Cornwell wanted to waive a preliminary hearing in the case, at which witnesses would testify and evidence would be presented, but the prosecution, led by District Attorney Charles Branson, wanted to move forward with it. Branson announced last month that the state will seek a Hard 50 sentence if McLinn is convicted of first-degree murder. Branson described the crime as “cruel, heinous and atrocious.” If convicted, McLinn could serve 50 years in prison without the possibility of parole.
“I know what happened. … It’s obvious what’s going to happen: Everybody’s going to know she committed the crime,” Cornwell said of the preliminary hearing.
McLinn stood silently in court on Thursday, smiling at family members but otherwise remaining still. She has been in Douglas County Jail on a $1 million bond since being extradited from Florida on Feb. 3.
Speaking after Thursday’s hearing, Cornwell said McLinn told investigators after she was found sleeping inside his 2008 Nissan Altima at Everglades National Park in Florida that she had killed Sasko. “She has never denied that,” Cornwell said.
The challenge, Cornwell said, has been coming to grips with why.
“This one is particularly sad,” Cornwell said, “and not because Mr. Sasko’s dead — that’s a given. That’s horrible. He’s not going to be able to see his daughter or his family. That is horrible.
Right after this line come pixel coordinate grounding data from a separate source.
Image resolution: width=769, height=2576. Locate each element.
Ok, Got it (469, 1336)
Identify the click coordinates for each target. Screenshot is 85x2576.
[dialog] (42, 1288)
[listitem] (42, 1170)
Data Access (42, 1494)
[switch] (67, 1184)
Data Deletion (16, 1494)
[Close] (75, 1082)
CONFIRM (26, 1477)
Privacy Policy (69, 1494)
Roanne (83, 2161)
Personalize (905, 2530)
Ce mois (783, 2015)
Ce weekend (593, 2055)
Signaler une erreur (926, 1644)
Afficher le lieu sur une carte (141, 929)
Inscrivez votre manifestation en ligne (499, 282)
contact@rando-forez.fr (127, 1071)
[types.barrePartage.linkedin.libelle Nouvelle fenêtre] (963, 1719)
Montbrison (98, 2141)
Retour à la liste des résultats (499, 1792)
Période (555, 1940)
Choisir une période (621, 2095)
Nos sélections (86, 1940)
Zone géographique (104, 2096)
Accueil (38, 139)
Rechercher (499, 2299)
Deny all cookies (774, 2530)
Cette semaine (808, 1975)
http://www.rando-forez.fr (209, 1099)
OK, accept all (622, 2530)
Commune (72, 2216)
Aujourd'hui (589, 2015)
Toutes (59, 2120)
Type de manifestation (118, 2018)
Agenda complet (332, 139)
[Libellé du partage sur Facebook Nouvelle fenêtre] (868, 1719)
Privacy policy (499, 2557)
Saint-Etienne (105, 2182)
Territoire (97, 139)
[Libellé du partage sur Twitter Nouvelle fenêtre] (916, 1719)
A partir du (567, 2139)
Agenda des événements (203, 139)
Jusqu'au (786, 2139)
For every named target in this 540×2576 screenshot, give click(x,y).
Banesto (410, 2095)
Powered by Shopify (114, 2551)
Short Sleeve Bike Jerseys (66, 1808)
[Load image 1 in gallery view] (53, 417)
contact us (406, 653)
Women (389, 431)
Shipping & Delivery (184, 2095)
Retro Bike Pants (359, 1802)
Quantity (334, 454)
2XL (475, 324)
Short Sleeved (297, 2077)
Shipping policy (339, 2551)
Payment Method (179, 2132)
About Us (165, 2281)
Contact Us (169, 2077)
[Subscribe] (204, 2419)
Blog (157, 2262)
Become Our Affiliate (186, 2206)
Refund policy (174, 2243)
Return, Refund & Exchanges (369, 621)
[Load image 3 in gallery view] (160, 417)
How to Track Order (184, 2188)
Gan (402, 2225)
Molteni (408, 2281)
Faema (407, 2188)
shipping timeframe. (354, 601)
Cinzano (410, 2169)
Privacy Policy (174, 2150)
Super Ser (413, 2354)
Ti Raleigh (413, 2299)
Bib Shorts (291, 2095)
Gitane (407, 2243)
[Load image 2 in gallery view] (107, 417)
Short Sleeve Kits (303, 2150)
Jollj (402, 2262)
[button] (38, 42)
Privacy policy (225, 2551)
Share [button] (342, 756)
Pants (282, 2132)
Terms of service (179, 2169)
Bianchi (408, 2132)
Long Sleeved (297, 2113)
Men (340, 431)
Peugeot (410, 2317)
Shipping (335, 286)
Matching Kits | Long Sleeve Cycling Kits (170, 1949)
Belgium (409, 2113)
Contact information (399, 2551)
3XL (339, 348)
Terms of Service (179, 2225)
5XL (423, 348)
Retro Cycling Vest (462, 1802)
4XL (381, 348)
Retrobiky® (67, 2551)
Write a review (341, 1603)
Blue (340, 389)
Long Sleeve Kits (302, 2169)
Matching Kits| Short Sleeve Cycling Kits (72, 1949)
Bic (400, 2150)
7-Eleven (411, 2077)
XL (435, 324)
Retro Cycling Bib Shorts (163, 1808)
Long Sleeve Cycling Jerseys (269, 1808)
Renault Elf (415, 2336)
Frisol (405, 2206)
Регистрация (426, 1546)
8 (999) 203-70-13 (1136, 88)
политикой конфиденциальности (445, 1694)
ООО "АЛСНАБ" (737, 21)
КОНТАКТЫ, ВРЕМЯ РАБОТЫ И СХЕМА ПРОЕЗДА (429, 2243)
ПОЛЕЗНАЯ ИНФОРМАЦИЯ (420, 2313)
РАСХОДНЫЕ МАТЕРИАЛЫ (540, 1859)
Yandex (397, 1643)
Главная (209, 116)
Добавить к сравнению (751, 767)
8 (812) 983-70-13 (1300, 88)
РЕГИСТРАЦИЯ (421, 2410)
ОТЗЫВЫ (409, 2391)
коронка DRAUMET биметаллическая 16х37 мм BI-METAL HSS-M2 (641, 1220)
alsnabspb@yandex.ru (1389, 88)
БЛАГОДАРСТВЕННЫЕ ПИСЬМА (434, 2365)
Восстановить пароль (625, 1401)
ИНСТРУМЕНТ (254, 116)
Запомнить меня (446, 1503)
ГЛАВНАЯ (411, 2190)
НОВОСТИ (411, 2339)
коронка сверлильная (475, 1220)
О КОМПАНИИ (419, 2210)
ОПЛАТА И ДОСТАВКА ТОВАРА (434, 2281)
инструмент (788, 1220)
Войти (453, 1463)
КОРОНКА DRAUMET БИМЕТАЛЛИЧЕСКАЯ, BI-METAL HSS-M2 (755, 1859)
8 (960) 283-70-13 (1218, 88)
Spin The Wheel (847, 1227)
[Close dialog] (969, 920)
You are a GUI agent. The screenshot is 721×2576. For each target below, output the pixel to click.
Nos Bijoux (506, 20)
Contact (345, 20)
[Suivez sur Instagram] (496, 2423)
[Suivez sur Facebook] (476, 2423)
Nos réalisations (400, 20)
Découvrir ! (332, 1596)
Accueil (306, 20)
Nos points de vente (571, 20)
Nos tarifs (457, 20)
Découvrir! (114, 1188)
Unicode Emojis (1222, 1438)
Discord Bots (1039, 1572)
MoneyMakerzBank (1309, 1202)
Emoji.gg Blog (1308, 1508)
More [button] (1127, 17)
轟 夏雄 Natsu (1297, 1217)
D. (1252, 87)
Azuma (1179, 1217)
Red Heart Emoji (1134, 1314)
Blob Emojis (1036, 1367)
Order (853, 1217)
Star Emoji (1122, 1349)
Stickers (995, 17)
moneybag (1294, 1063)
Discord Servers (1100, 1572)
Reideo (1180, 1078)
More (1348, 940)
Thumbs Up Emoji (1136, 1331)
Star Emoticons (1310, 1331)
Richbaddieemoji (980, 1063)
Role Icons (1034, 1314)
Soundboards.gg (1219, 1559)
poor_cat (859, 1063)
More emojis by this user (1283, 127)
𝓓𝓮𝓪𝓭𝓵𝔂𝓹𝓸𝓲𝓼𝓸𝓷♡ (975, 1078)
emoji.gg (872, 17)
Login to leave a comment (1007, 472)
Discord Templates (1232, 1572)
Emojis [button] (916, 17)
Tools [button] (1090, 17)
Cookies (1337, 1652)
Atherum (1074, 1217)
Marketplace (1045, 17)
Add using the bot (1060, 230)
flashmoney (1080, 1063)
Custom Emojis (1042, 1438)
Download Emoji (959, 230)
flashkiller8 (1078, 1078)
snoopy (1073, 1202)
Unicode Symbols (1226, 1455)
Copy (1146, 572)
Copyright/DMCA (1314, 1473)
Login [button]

But what got my client to that day and why she did what she did I am having trouble wrapping my brain around it.”
Cornwell said that “there will be some interesting things about Mr. Sasko” revealed during the preliminary hearing, but he would not elaborate. He also anticipated that more information would be unveiled as to why McLinn took the path she took after Sasko’s death, which involved a confirmed stop in a small Texas town and ended in her capture in Florida. Sasko owned three CiCi’s Pizza restaurants between Topeka and Lawrence. McLinn is accused of subduing and killing Sasko with an “edged instrument” on or around Jan. 14, and she is also charged with felony theft of his car. A former employee of Sasko’s, McLinn had been living with him since 2012.
“Well, when you have a 52-year-old man and a 19-year-old girl that will start you off with problems,” Cornwell said. “And then how the crime was committed, my client’s mental makeup, what’s going on at the crime scene — there’s just a lot of interesting issues.”